#### SUPPLIED MATERIAL:
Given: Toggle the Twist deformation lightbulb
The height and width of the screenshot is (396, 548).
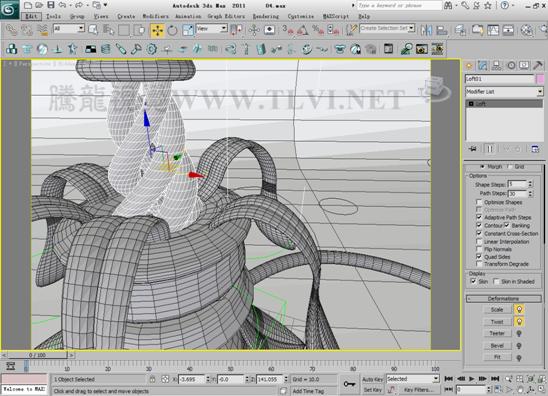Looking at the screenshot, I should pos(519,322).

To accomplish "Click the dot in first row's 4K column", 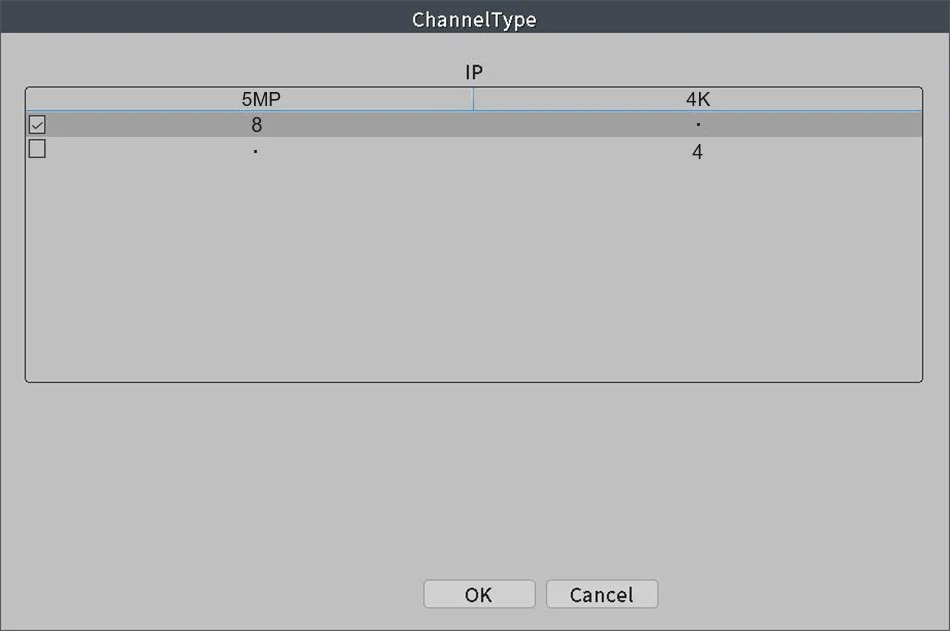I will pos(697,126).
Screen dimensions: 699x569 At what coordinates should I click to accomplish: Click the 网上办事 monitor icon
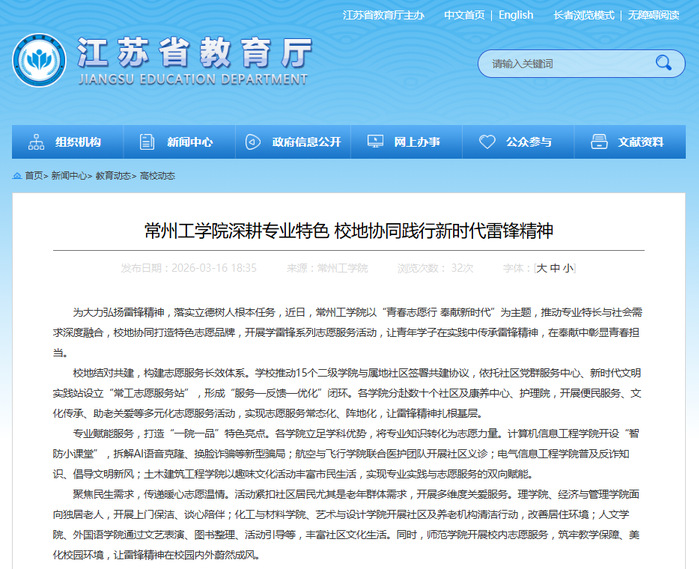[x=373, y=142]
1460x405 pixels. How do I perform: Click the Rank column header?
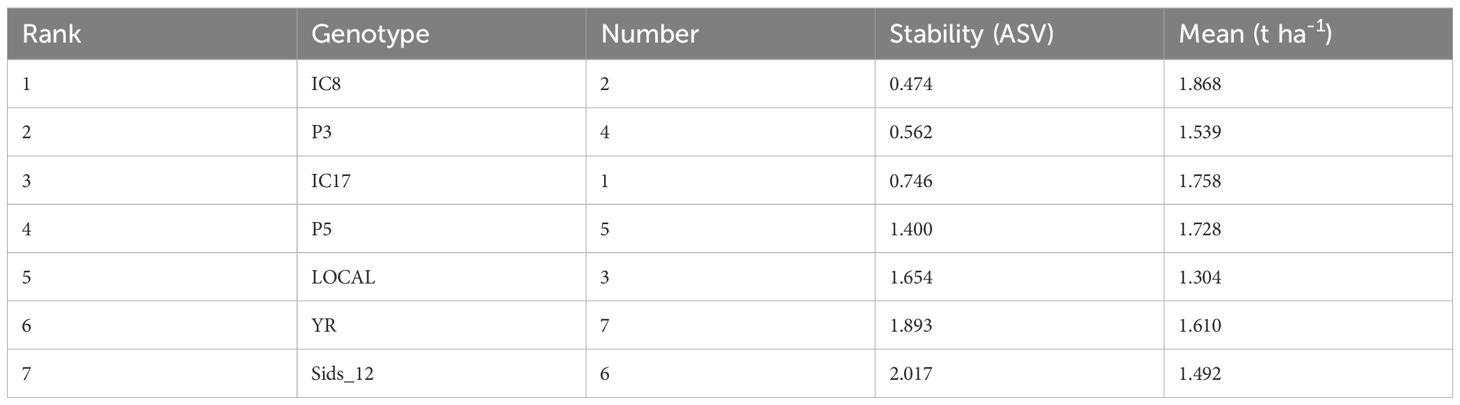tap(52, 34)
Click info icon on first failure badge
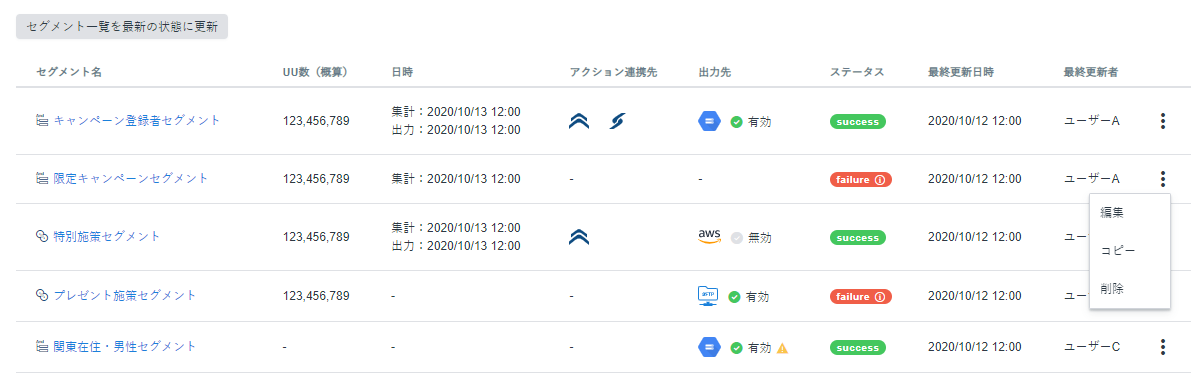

#### DIRECTIONS FOR THIS TASK:
Would you restate word for word only the lines from the line with "Screen dimensions: 699x569" to the last line above, with the pictures left out?

#### RESULT FOR THIS EXERCISE:
Screen dimensions: 699x569 At what coordinates should I click to accomplish: Click the 网上办事 monitor icon
[x=373, y=142]
1460x405 pixels. How do I perform: Click the Rank column header?
tap(52, 34)
Click info icon on first failure badge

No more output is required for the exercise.